In a Gallup poll conducted in 1972, six of ten citizens felt Lindsay's government was working poorly, nine of one hundred thought it was good, and not one person thought it was excellent

In his critical biography The Ungovernable City, Vincent J. Cannato argued that Lindsay was the wrong man for the job of mayor, as he was more concerned with solving the enormous social problems of NYC's poor instead of delivering basic services. Nevertheless, Lindsay's concern for racial minorities and the poor in New York helped guide the nation's largest city through the years of the "long hot summers" between 1965 and 1969 and averted massive, violent unrest, a significant accomplishment.
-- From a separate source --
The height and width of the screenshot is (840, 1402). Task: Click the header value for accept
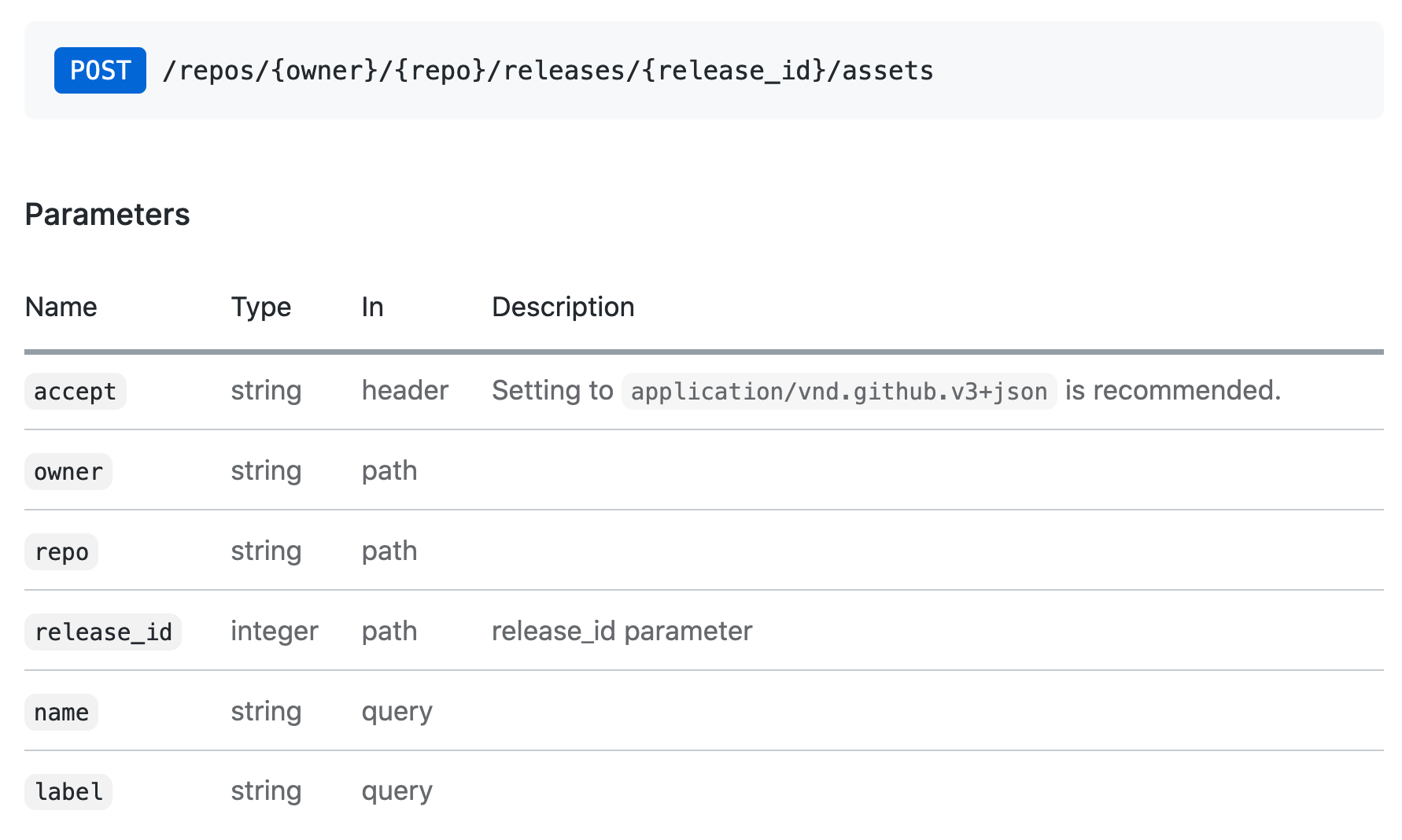point(405,390)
Years after Lindsay was out of office, his budget aide Peter Goldmark would admit that his administration's basic problem was this: "We all failed to come to grips with what a neighborhood is. We never realized that crime is something that happens to, and in, a community." Assistant Nancy Seifer said "There was a whole world out there that nobody in City Hall knew anything about. . . If you didn't live on Central Park West, you were some kind of lesser being."

According to a Pat Buchanan column on April 15, 2008, Frank Mankiewicz, a former press secretary to the late U.S. Senator Robert F. Kennedy, described Lindsay as "the only populist who played squash every day at the Yale Club.

Later life

Lindsay retired to practice law but never lost his faith in the "liberal dream". His 1980 campaign for the Senate was unsuccessful, as he lost the Democratic primary to Elizabeth Holtzman, the U.S. representative from Brooklyn and later the New York City comptroller. Lindsay polled 146,815 votes (15.8 percent). His previous liberal Republican ally, Senator Jacob K. Javits, lost renomination to the more conservative Alfonse D'Amato of Long Island. D'Amato defeated Holtzman in the general election.

After the folding of several law firms for which he had worked, including Webster & Sheffield, Lindsay in the 1990s was left in failing health and without health insurance. Mayor Rudolph W. Giuliani appointed Lindsay to several largely ceremonial posts as a way to qualify him for municipal health insurance.

In 2000, he died at the age of seventy-nine of complications from pneumonia and Parkinson's disease, in Hilton Head Island, South Carolina, where he and his wife, the former Mary Harrison (October 30, 1926March 9, 2004), had moved the previous year. The couple had married on June 18, 1949. In addition to Mary, Lindsay was survived by their son, John V. Lindsay, Jr.; three daughters, Katharine Lake, Margaret Picotte and Anne Lindsay; two sons-in-law, Stephen Lake and Michael Picotte; a brother, Robert V. Lindsay; and grandchildren Jessica and Stephanie Lake and Nicole, Joseph and Michelle Picotte. Memorial services were held on January 26, 2001, at the Cathedral of St. John the Divine. Lindsay was Episcopalian. Memorial contributions were requested to the John V. Lindsay Fund, Lincoln Center Theater. For many years, Lindsay was a Lincoln Center trustee.

Anne Lindsay found inspiration in her father's career and actively participated in the presidential campaigns of Democrats Howard Dean and then John Kerry in 2004.

In 2001, the East River Park was renamed John V. Lindsay/East River Park in his memory. He is featured on a poster picture with Governor Rockefeller at the groundbreaking of the former World Trade Center in the city history section of the Museum of the City of New York at Fifth Avenue and 103rd Street.



The only substantive biography of Lindsay is Vincent J. Cannato's The Ungovernable City. Nevertheless, an in-depth discussion of Lindsay's fiscal policies is contained in Mayors and Money by Ester R. Fuchs. Two pro-labor treatments of New York City public sector unions are In Transit and Working-Class New York by Joshua Freeman. Lindsay's 1967 autobiography is titled Journey Into Politics.